» **Exercise goal**
Please restate each entry below, word for word.

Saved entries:

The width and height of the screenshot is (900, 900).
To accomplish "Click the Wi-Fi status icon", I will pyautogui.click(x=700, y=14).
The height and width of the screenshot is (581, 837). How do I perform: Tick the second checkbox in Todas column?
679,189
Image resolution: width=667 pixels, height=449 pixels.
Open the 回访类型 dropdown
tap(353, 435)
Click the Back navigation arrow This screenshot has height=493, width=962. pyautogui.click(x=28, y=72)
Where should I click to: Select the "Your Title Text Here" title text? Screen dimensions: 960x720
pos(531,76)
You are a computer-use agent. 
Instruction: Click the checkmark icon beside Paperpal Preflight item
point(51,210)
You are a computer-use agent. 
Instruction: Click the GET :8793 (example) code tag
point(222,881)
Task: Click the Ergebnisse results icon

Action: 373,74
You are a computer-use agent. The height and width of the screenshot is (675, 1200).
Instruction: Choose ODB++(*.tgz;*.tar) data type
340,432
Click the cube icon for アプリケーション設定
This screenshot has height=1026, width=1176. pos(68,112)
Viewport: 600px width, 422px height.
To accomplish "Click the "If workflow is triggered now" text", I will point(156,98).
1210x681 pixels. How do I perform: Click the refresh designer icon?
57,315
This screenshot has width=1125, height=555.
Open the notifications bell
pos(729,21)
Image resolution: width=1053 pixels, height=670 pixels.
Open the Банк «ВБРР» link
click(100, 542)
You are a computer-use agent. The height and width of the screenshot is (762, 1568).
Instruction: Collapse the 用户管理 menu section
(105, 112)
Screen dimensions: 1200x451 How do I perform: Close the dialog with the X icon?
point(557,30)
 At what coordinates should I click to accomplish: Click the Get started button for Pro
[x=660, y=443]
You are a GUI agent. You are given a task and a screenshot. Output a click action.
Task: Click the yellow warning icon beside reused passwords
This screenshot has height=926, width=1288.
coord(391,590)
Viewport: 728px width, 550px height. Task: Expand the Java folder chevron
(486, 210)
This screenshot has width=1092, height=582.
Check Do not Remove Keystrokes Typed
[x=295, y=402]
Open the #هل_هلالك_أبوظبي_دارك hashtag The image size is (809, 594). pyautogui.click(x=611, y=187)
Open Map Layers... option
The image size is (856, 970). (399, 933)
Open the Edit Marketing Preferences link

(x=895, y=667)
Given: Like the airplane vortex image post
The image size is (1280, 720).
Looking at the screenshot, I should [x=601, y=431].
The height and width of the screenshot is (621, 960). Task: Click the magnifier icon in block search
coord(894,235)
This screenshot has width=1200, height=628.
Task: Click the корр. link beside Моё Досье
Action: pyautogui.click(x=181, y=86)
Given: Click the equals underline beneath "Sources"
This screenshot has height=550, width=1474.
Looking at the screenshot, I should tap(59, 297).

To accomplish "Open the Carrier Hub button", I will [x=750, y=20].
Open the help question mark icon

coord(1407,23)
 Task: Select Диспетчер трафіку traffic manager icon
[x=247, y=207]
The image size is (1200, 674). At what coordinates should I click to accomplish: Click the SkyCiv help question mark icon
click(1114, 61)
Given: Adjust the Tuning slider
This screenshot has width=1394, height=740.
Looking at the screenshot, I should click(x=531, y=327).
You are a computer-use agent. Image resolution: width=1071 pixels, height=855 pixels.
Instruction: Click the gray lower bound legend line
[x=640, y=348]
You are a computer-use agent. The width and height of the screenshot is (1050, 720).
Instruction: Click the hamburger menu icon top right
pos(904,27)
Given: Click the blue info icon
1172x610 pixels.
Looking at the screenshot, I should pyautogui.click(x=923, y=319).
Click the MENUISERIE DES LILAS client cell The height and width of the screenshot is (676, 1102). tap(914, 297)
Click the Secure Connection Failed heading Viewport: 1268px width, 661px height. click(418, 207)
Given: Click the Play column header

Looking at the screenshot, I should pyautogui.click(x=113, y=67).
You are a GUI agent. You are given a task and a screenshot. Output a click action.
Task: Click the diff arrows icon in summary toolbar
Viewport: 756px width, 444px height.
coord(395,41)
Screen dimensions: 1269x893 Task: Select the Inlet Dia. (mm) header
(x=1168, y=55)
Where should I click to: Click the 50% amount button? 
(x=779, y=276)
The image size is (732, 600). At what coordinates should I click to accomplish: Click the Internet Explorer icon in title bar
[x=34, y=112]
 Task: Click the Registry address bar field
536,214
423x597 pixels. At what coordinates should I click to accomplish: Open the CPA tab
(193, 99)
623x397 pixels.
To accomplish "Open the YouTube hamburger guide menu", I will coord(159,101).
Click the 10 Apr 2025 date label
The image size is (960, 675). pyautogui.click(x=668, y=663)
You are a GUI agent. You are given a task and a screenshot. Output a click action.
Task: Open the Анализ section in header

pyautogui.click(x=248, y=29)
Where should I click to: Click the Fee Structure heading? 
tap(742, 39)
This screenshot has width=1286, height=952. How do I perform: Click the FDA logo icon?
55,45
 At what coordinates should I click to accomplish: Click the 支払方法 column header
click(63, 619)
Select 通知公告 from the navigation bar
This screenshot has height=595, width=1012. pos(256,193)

» **Finished task**
The width and height of the screenshot is (900, 900).
To accomplish "Click the Wi-Fi status icon", I will pyautogui.click(x=700, y=14).
The height and width of the screenshot is (581, 837). How do I perform: Tick the second checkbox in Todas column?
679,189
Image resolution: width=667 pixels, height=449 pixels.
Open the 回访类型 dropdown
tap(353, 435)
Click the Back navigation arrow This screenshot has height=493, width=962. pyautogui.click(x=28, y=72)
Where should I click to: Select the "Your Title Text Here" title text? Screen dimensions: 960x720
pos(531,76)
You are a computer-use agent. 
Instruction: Click the checkmark icon beside Paperpal Preflight item
point(51,210)
You are a computer-use agent. 
Instruction: Click the GET :8793 (example) code tag
point(222,881)
Task: Click the Ergebnisse results icon

Action: 373,74
You are a computer-use agent. The height and width of the screenshot is (675, 1200).
Instruction: Choose ODB++(*.tgz;*.tar) data type
340,432
Click the cube icon for アプリケーション設定
This screenshot has height=1026, width=1176. pos(68,112)
Viewport: 600px width, 422px height.
To accomplish "Click the "If workflow is triggered now" text", I will point(156,98).
1210x681 pixels. How do I perform: Click the refresh designer icon?
57,315
This screenshot has width=1125, height=555.
Open the notifications bell
pos(729,21)
Image resolution: width=1053 pixels, height=670 pixels.
Open the Банк «ВБРР» link
click(100, 542)
You are a computer-use agent. The height and width of the screenshot is (762, 1568).
Instruction: Collapse the 用户管理 menu section
(105, 112)
Screen dimensions: 1200x451 How do I perform: Close the dialog with the X icon?
point(557,30)
 At what coordinates should I click to accomplish: Click the Get started button for Pro
[x=660, y=443]
You are a GUI agent. You are given a task and a screenshot. Output a click action.
Task: Click the yellow warning icon beside reused passwords
This screenshot has height=926, width=1288.
coord(391,590)
Viewport: 728px width, 550px height. Task: Expand the Java folder chevron
(486, 210)
This screenshot has width=1092, height=582.
Check Do not Remove Keystrokes Typed
[x=295, y=402]
Open the #هل_هلالك_أبوظبي_دارك hashtag The image size is (809, 594). pyautogui.click(x=611, y=187)
Open Map Layers... option
The image size is (856, 970). (399, 933)
Open the Edit Marketing Preferences link

(x=895, y=667)
Given: Like the airplane vortex image post
The image size is (1280, 720).
Looking at the screenshot, I should [x=601, y=431].
The height and width of the screenshot is (621, 960). Task: Click the magnifier icon in block search
coord(894,235)
This screenshot has width=1200, height=628.
Task: Click the корр. link beside Моё Досье
Action: pyautogui.click(x=181, y=86)
Given: Click the equals underline beneath "Sources"
This screenshot has height=550, width=1474.
Looking at the screenshot, I should tap(59, 297).

To accomplish "Open the Carrier Hub button", I will [x=750, y=20].
Open the help question mark icon

coord(1407,23)
 Task: Select Диспетчер трафіку traffic manager icon
[x=247, y=207]
The image size is (1200, 674). At what coordinates should I click to accomplish: Click the SkyCiv help question mark icon
click(1114, 61)
Given: Adjust the Tuning slider
This screenshot has width=1394, height=740.
Looking at the screenshot, I should click(x=531, y=327).
You are a computer-use agent. Image resolution: width=1071 pixels, height=855 pixels.
Instruction: Click the gray lower bound legend line
[x=640, y=348]
You are a computer-use agent. The width and height of the screenshot is (1050, 720).
Instruction: Click the hamburger menu icon top right
pos(904,27)
Given: Click the blue info icon
1172x610 pixels.
Looking at the screenshot, I should pyautogui.click(x=923, y=319).
Click the MENUISERIE DES LILAS client cell The height and width of the screenshot is (676, 1102). tap(914, 297)
Click the Secure Connection Failed heading Viewport: 1268px width, 661px height. click(418, 207)
Given: Click the Play column header

Looking at the screenshot, I should pyautogui.click(x=113, y=67).
You are a GUI agent. You are given a task and a screenshot. Output a click action.
Task: Click the diff arrows icon in summary toolbar
Viewport: 756px width, 444px height.
coord(395,41)
Screen dimensions: 1269x893 Task: Select the Inlet Dia. (mm) header
(x=1168, y=55)
Where should I click to: Click the 50% amount button? 
(x=779, y=276)
The image size is (732, 600). At what coordinates should I click to accomplish: Click the Internet Explorer icon in title bar
[x=34, y=112]
 Task: Click the Registry address bar field
536,214
423x597 pixels. At what coordinates should I click to accomplish: Open the CPA tab
(193, 99)
623x397 pixels.
To accomplish "Open the YouTube hamburger guide menu", I will coord(159,101).
Click the 10 Apr 2025 date label
The image size is (960, 675). pyautogui.click(x=668, y=663)
You are a GUI agent. You are given a task and a screenshot. Output a click action.
Task: Open the Анализ section in header

pyautogui.click(x=248, y=29)
Where should I click to: Click the Fee Structure heading? 
tap(742, 39)
This screenshot has width=1286, height=952. How do I perform: Click the FDA logo icon?
55,45
 At what coordinates should I click to accomplish: Click the 支払方法 column header
click(63, 619)
Select 通知公告 from the navigation bar
This screenshot has height=595, width=1012. pos(256,193)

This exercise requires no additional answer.